This exercise calls for the line with "Open the blue help documentation icon", the line with "Image resolution: width=588", and all lines between them in the material below, output exactly and with no other lines.

Records:
------------------------------
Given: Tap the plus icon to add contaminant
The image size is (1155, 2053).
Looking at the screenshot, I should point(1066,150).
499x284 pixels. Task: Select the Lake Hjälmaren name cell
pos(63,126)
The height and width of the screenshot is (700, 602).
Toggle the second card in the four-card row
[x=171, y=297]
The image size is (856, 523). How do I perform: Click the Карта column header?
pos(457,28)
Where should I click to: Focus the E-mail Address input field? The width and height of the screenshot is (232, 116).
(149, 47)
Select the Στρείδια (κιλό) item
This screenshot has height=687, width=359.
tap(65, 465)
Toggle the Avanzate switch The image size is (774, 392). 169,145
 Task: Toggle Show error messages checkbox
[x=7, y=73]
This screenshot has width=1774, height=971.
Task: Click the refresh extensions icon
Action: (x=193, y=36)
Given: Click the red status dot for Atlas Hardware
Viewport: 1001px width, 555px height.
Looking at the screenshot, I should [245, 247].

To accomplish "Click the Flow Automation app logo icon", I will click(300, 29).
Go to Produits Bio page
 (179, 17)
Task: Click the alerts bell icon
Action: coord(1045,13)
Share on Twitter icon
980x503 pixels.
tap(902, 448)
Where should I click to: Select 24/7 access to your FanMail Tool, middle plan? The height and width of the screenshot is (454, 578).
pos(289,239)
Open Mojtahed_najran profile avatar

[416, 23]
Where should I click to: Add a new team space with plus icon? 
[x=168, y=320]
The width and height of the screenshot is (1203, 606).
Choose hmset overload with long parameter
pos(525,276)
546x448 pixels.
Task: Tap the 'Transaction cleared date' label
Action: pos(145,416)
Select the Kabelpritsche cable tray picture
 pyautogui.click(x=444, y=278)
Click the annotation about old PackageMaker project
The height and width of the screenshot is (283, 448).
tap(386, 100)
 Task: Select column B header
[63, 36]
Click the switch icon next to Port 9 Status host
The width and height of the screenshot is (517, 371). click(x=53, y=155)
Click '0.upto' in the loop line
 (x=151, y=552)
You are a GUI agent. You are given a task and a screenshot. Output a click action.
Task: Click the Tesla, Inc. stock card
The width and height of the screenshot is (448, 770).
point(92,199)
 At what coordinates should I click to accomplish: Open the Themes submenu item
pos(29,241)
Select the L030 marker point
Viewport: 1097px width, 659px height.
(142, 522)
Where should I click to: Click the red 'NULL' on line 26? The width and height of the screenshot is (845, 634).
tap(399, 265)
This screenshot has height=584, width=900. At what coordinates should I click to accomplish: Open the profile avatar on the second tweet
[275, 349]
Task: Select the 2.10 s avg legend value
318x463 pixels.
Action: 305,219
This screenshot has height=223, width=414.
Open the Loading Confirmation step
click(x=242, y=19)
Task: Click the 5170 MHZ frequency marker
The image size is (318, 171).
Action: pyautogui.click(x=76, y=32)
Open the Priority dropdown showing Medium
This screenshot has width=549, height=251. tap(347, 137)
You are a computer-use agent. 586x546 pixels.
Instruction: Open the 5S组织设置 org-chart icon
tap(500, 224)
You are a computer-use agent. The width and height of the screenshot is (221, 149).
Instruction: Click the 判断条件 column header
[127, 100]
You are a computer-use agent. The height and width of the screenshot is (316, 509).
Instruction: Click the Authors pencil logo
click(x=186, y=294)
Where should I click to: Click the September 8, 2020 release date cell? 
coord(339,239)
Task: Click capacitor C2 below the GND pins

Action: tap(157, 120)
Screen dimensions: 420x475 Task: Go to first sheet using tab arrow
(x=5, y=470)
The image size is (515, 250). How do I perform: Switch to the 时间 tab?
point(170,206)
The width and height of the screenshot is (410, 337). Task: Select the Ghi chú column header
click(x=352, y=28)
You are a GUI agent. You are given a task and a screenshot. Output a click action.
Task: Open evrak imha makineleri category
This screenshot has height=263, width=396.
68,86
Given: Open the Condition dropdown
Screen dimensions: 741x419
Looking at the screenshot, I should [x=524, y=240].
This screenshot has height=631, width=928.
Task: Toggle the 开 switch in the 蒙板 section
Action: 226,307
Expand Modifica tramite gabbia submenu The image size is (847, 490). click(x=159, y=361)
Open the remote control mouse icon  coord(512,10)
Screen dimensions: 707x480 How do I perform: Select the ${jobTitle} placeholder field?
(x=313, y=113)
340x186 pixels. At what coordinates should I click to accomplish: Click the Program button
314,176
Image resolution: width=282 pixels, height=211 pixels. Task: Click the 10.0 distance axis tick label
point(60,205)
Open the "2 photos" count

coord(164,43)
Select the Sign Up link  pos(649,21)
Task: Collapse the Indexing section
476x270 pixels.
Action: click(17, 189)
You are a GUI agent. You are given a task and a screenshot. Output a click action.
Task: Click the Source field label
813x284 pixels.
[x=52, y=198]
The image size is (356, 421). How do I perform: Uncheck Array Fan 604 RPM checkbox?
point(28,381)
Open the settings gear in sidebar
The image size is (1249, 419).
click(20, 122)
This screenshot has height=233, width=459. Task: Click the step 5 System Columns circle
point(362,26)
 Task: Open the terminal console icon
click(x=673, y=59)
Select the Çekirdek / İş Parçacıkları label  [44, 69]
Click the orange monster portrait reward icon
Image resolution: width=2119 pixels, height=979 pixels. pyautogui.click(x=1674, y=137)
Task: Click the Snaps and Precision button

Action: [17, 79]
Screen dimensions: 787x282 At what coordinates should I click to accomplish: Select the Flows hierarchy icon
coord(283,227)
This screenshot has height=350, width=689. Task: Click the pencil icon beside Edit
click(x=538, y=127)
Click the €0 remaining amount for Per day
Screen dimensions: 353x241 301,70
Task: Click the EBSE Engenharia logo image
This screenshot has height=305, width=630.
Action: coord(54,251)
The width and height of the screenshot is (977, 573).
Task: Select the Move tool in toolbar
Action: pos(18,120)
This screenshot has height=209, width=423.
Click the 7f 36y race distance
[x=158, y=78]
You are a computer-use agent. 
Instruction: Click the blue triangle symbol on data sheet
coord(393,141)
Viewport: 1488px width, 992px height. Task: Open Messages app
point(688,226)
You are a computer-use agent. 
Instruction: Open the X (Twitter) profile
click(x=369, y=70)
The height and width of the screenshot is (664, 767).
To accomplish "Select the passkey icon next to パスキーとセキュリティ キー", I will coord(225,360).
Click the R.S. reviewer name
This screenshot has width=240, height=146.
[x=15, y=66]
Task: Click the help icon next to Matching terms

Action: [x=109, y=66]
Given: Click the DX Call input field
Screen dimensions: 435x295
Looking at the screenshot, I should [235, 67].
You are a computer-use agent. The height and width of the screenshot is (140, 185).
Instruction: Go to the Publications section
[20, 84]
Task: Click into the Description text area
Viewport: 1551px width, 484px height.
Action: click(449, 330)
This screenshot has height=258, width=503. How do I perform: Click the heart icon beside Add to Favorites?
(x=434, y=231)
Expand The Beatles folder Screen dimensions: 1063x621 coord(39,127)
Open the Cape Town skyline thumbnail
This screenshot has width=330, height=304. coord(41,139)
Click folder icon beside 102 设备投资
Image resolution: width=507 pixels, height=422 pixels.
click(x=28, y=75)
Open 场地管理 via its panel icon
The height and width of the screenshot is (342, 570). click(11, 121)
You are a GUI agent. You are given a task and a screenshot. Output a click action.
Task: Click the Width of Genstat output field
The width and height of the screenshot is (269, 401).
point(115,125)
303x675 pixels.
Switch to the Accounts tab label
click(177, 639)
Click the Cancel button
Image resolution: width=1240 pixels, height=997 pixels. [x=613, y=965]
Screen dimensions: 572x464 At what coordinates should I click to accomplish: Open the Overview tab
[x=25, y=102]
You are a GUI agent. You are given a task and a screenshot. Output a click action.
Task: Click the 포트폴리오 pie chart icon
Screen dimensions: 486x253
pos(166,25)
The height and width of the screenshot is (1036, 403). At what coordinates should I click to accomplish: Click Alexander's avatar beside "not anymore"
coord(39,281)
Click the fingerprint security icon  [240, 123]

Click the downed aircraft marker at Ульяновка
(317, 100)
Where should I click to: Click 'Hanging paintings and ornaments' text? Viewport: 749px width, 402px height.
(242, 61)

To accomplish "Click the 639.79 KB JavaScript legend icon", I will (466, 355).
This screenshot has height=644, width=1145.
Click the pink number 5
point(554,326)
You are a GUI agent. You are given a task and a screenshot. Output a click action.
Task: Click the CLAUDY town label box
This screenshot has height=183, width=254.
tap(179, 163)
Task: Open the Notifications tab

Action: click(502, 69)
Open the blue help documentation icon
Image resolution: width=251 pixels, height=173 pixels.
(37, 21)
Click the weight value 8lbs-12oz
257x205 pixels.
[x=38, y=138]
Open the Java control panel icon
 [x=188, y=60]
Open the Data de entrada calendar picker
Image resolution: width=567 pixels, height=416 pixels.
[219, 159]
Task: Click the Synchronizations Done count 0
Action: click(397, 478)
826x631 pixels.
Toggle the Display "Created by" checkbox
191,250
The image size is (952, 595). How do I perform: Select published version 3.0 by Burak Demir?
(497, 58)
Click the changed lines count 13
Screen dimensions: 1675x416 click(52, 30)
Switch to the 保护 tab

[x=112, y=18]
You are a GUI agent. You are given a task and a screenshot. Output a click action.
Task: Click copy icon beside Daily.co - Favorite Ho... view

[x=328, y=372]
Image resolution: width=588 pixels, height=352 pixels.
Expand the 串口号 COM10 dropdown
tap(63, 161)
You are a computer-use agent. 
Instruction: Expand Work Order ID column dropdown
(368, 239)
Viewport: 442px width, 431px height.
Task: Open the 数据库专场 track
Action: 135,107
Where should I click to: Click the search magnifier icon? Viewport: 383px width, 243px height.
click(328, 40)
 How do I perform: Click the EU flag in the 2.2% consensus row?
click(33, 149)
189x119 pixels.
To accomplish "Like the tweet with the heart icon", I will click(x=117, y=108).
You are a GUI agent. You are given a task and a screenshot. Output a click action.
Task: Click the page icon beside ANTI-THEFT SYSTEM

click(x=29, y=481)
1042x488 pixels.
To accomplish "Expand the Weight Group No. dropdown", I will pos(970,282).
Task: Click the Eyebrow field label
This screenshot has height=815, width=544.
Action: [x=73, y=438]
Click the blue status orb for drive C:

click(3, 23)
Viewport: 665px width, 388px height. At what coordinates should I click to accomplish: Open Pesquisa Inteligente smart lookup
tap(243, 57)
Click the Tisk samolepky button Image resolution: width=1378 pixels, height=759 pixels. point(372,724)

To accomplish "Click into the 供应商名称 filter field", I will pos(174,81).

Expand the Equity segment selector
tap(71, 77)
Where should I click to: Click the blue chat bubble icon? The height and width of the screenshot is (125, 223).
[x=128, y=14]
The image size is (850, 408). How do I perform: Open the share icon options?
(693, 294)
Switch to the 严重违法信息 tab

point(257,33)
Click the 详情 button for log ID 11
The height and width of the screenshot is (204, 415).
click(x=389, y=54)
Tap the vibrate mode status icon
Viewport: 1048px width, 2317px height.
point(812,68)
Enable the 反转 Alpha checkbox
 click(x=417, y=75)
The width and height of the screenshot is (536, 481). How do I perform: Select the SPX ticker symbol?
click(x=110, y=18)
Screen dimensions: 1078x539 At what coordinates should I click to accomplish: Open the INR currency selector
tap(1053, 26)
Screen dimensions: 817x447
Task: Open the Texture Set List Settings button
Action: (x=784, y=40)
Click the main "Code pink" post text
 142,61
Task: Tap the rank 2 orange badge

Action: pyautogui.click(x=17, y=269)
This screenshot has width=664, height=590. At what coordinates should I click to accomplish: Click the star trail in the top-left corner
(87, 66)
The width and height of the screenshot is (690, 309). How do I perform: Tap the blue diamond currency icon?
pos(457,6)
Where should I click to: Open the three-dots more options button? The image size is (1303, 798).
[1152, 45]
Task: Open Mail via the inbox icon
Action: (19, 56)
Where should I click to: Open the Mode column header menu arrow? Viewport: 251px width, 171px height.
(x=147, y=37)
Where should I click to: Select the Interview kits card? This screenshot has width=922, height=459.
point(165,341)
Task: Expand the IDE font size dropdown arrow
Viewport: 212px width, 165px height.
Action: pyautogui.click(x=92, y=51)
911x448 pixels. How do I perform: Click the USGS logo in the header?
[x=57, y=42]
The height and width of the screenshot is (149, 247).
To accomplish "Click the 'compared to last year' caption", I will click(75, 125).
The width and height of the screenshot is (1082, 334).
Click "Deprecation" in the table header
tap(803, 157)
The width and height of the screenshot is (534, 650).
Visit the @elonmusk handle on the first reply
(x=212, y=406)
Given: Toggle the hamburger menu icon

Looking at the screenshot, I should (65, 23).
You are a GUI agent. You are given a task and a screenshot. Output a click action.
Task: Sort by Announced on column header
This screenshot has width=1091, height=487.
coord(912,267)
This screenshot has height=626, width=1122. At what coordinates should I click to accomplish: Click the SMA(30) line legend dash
------------------------------
The completed task:
Open the blue help documentation icon
Image resolution: width=251 pixels, height=173 pixels.
(37, 21)
Click the weight value 8lbs-12oz
257x205 pixels.
[x=38, y=138]
Open the Java control panel icon
 [x=188, y=60]
Open the Data de entrada calendar picker
Image resolution: width=567 pixels, height=416 pixels.
[219, 159]
Task: Click the Synchronizations Done count 0
Action: click(397, 478)
826x631 pixels.
Toggle the Display "Created by" checkbox
191,250
The image size is (952, 595). How do I perform: Select published version 3.0 by Burak Demir?
(497, 58)
Click the changed lines count 13
Screen dimensions: 1675x416 click(52, 30)
Switch to the 保护 tab

[x=112, y=18]
You are a GUI agent. You are given a task and a screenshot. Output a click action.
Task: Click copy icon beside Daily.co - Favorite Ho... view

[x=328, y=372]
Image resolution: width=588 pixels, height=352 pixels.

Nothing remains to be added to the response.